BEGIN Excerpted passage
President Emmanuel Macron on March 17 imposed a lockdown to slow the spread of the virus, but doctors say they expect a wave of cases next week after the government pressed ahead with local elections and thousands of people mingled in parks and streets before they were confined at home.

Officials in the Paris area have been scrambling to find more intensive care beds, ventilators and medical staff and spread the load of patients across the capital and its wider suburbs.

France has already increased the number of intensive care units from 5,000 to about 8,000, but doctors say Paris is already at its limit after almost doubling its capacity to about 1,200.

"We will clearly need help in the Ile-de-France (Greater Paris region) because what happened in the east is coming here," Frederic Valletoux, French Hospital Federation president, told BFM TV on Friday.

He was referring to the Grand Est region, where the first major cluster took hold in France and where hospitals are already overwhelmed.

"We will be at the limit of our capacities in 24 or 48 hours. We will need to show real solidarity between regions, hospitals and increase the numbers of patient transfers," he said.

The army has been drafted to transfer some critically ill patients to other cities from the east, while on Thursday the first patients were moved to western France from the east using high-speed TGV trains.

HEALTHCARE SERIAL KILLERS

Emergency services have been redistributing patients in the capital to hospitals that are not already overwhelmed.
END Excerpted passage
BEGIN Information provided
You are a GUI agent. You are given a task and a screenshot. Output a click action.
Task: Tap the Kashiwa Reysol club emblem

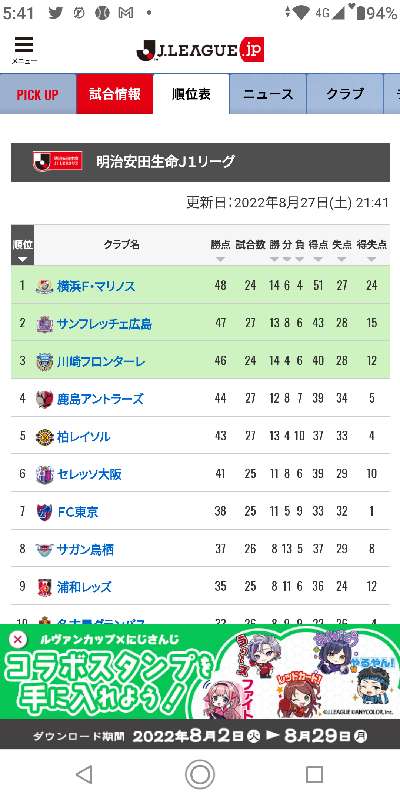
END Information provided
Things to do:
A. According to the excerpt on France's coronavirus hospital strain, to about how many intensive care beds has Paris almost doubled its capacity?
B. Resume the excerpt on France's coronavirus hospital strain from where it stops.

Expected outputs:
A. About 1,200.

B.
"If we let hospitals cope by themselves, and let every territory that has been taken by the epidemic cope alone, then we shall head toward a catastrophe," Valletoux said.

Isolation centers were being set up across Paris to allow people with symptoms to be assessed to avoid cramming hospitals.

"This center was set up to welcome patients that are suspected of having the coronavirus and to group patients in a place where we ensure patients are isolated," said one of the attendants at a center in Cergy-Pointoise, in the northeastern Paris suburbs.

Other regions are also starting to feel the pinch with medical staff decrying a lack of equipment, especially masks.

"They are letting us enter the lion's cage without anything to protect ourselves and our patients," Michelle Drouin, a nurse and union official in the southwestern Aude region, told Reuters, stressing that they were having to even replace blouses with plastic bags.

"They are turning us into serial killers. They are putting at risk health professionals and, because they are a vector of the virus, their patients too."